Developing concept products that embrace emerging technologies

Editor’s note: For posterity’s sake, I’m reposting some content that we created during our time at Oracle. These statements and views are those of the author and do not reflect those of Oracle’s current user experience organization.

Developing concept products that embrace emerging technologies

Working with emerging technologies brings unique challenges for developers. There are few to no users out there one can ask about requirements.

The AppsLab, the Oracle Applications User Experience (OAUX) emerging technologies team, is a relatively small team of developers, yet the breadth of technologies we investigate is virtually infinite. We must respond quickly to accelerating technological changes.

We also walk the line between what is technically feasible and what is practical for our organization; we have to produce solutions that can be implemented in a reasonable time frame by Oracle’s product development.

Since a traditional development process doesn’t address these challenges, we apply certain techniques to our development process to help us move forward.

Hackathons as a Training Tool

Hackathons spawn lots of ideas, but for us they have an additional benefit.
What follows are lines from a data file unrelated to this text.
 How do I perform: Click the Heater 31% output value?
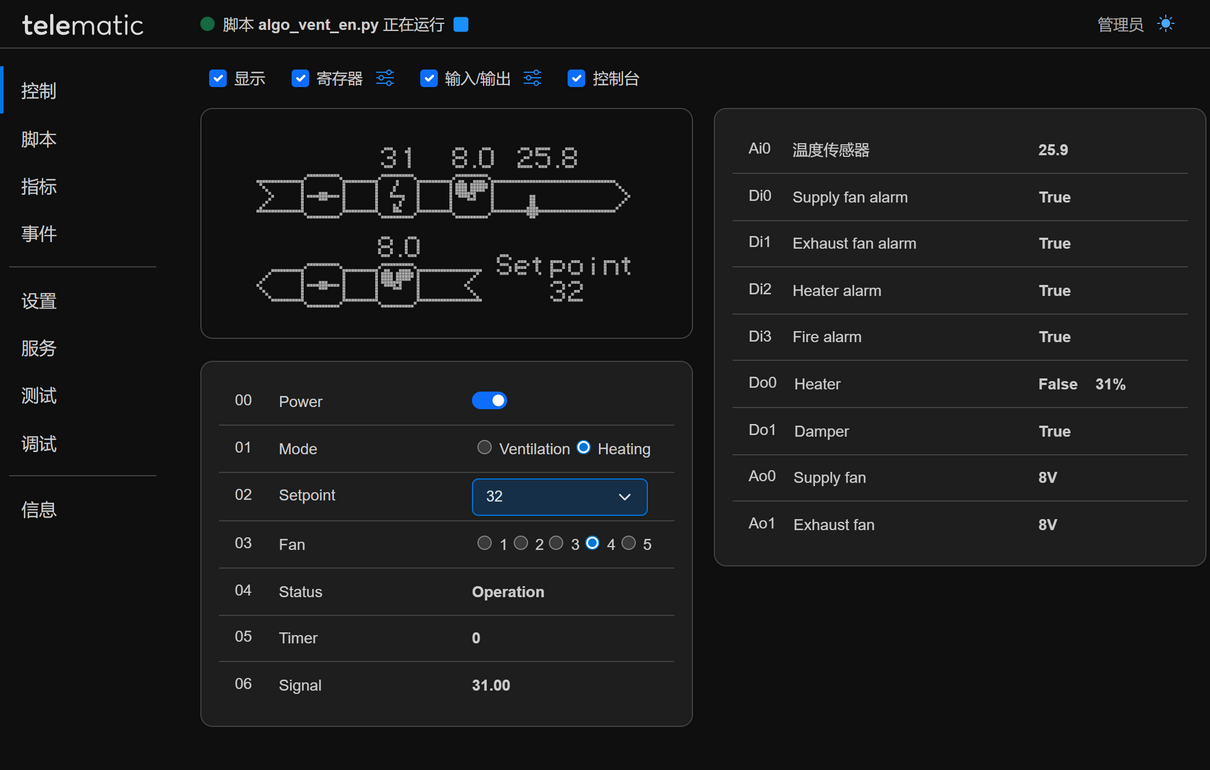[1110, 384]
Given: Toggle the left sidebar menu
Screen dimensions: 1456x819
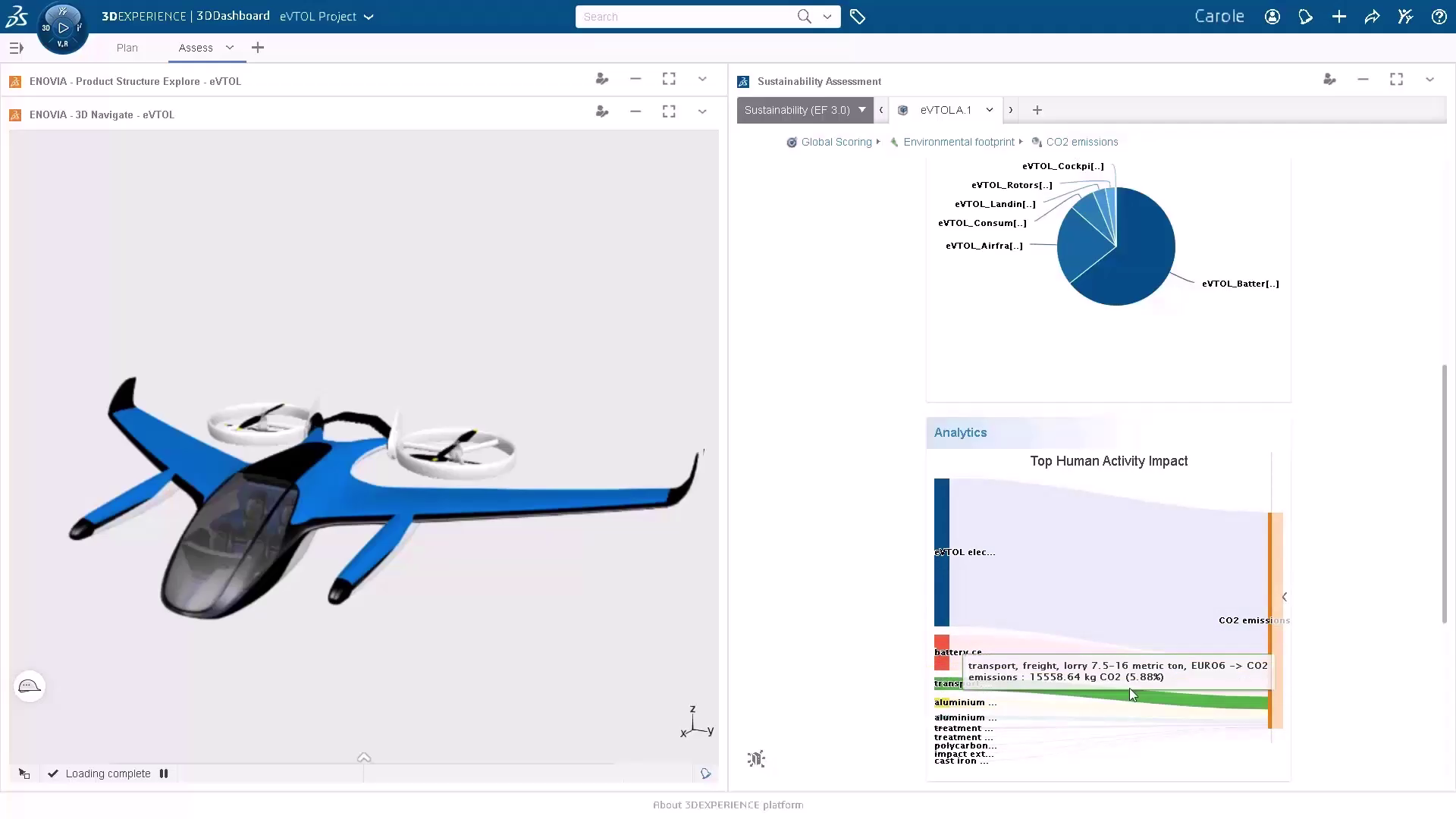Looking at the screenshot, I should point(16,48).
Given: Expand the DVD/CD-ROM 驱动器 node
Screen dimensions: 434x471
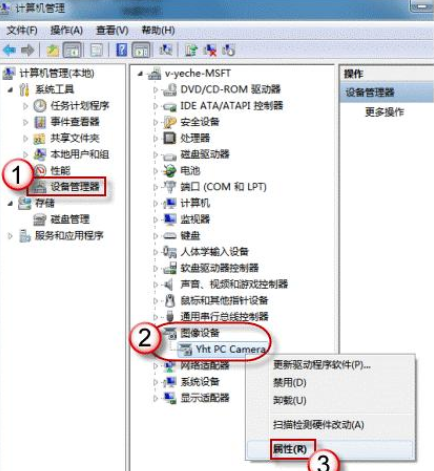Looking at the screenshot, I should pyautogui.click(x=155, y=90).
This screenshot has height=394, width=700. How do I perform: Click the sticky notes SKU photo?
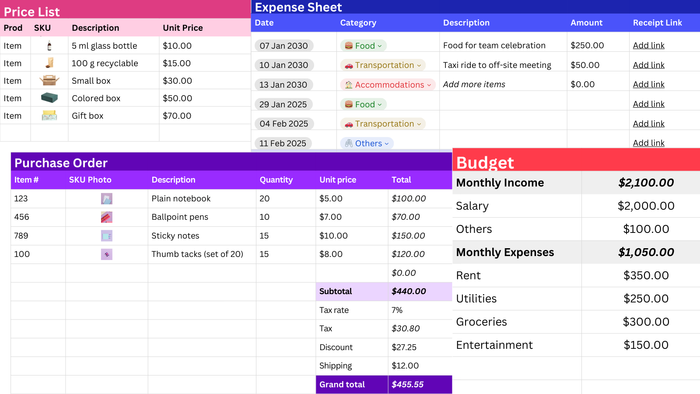tap(106, 236)
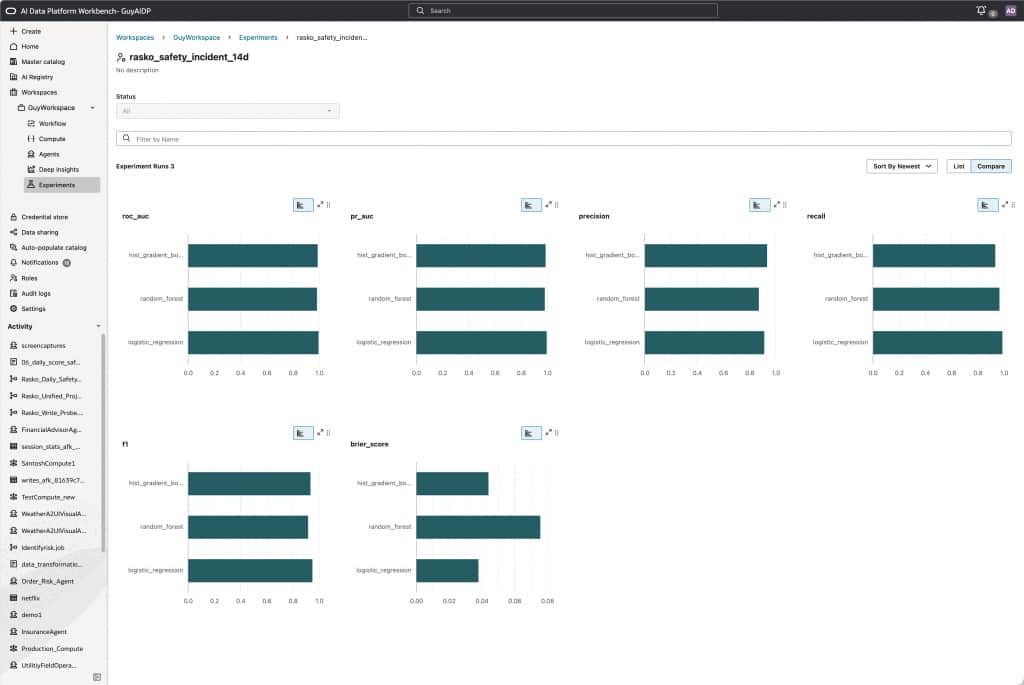
Task: Go to the GuyWorkspace breadcrumb link
Action: click(x=196, y=38)
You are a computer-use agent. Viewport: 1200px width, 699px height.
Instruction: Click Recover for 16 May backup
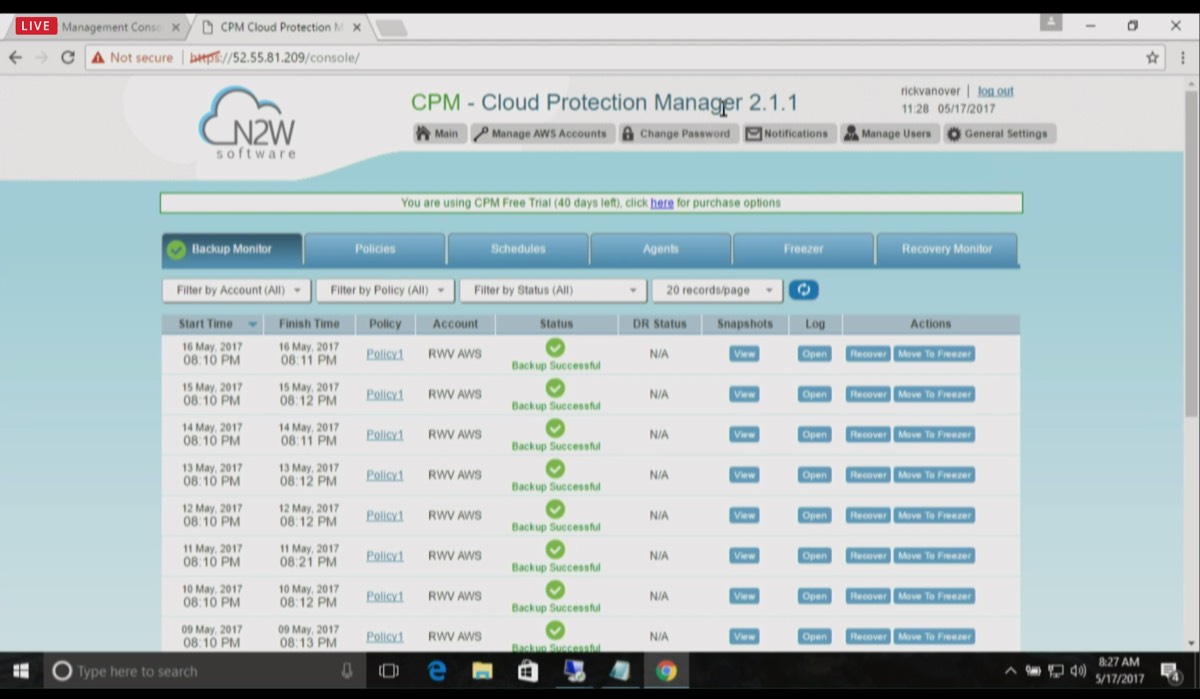point(867,354)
Their frantic pace closely resembles our development process, so we also use hackathons as a training tool. Hackathons are to developers what gyms are to athletes. We participate in them to improve our skills, we serve as mentors to hone our proficiency, and we judge the results to validate our expertise.

They are also a great networking tool for meeting likeminded developers who thrive on the same challenges that we do. We can then share tools and techniques.

Research-Driven Development Process

AppsLab developer Anthony Lai, left, checks out code during a hackathon that featured Raspberry Pi.

Research also plays a big part in our development process. We use it to test our own theories, determine trends, plan our strategic direction, and identify key initiatives to help product development see into the future.

But research doesn’t just drive what we build, it also influences how and when we build. The results of this research identify our requirements and prioritize them but also change them and make us adapt and pivot regularly.

Throughout our build process, we constantly validate our prototypes and products. Whenever we show our evolving prototypes to our research participants, they get new ideas.

As we refine our prototypes and repeatedly present them, study participants may get a clearer picture of possible use cases, which can invalidate previous ones. We actually encourage this behavior; our whole development process is built around constant iteration.

The idea is to iterate and improve the concept quickly or fail quickly.

AppsLab developers Tony Orciuoli, far left, and Mark Vilrokx, right, join OAUX Group Vice President Jeremy Ashley in judging the results of a recent hackathon.

Recycled Development

Although a lot of what we develop may get thrown out at this stage, this is not “throwaway development.” At the very minimum, we learn something, even if it is how not to do something. All of the work gets shelved rather than trashed. It may be reused on other projects or even lead to completely new ideas, so the term “recycled development” is more accurate.

Because we’re focused on emerging technologies, some projects are just too early in the adoption cycle. So the code we write simply waits for the right time.

This is one of the reasons why we are so nimble. We try to reuse as much as we can — and not just our own code.

APIs as the Building Blocks of Rapid Development

Foremost, we focus on the users, not the technologies. Direct, primary research with end users is invaluable and indispensable in producing good user experiences.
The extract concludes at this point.